Thursday, November 14, 2013
New Surprises
Blogger.... Boy, has a lot happened since we last spoke..
First thing's first: the love of my life and I are no longer together. As of October 14, 2014 (exactly one month before my 18th birthday), we are no longer an item. And it's a long, sad, but glorious story. My lover went off to college and came to the realization that God was no longer the center of our relationship and he knew that in order for each of us to seek Christ, we needed to separate. So he broke things off with me though he really didn't want to. The breakup has been in effect for a full month now and we've had and still have our ups and downs.... It's such a tricky and complicated situation, but I believe in my heart that God has a plan for both of us.
Secondly, today is my 18th birthday! Man... Time really does fly! I remember sitting in my science class at Arrowhead on the day before my 13th birthday and freaking out because turning 13 was such a huge deal! I mean it was the first year of actually being a teenager! Now I'm entering my first year of actually being legal... It's mesmerizing, really, just to think of how far I've come since then.. All I can say is that life is truly a blessing!

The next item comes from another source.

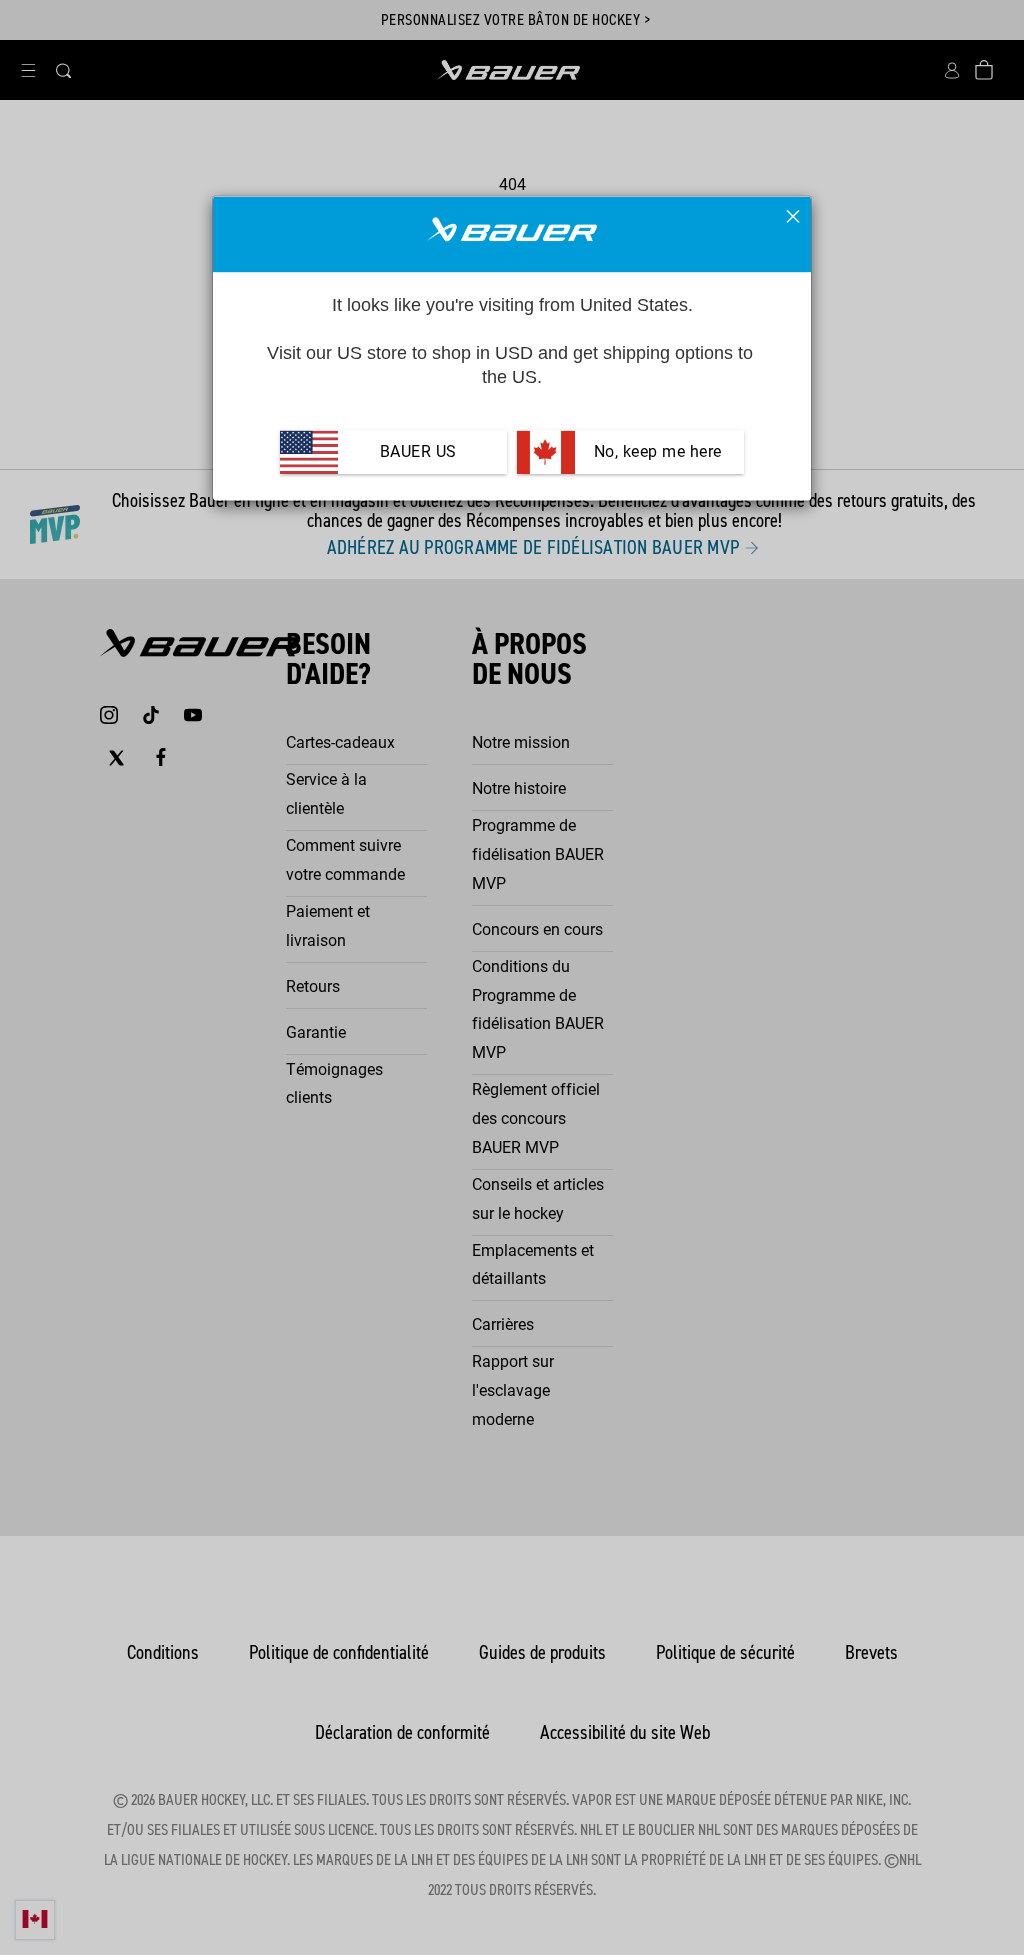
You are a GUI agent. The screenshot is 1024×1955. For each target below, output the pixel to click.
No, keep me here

Third and final: this breakup with the love of my life has definitely brought forth some blessings. I've formed a new, wonderful friendship with a guy at my school. He's awesome and has been through a rough breakup before, so we've both sort of bled together. That may sound really depressing, but honestly, it's just good to have someone to talk to who understands your pain. Although my ex-lover understands my pain, I sometimes feel as though I can't come to him with all of my feelings because I don't want to affect him emotionally and throw off his walk with Christ. So, I'm super thankful for the people that God has placed in my life at the perfect time for me and them.
...... I'm 18 now... I'm a big girl, but still as dramatic as I've always been.
It's been a nice journey, and I'm sure there's plenty more journeying to do!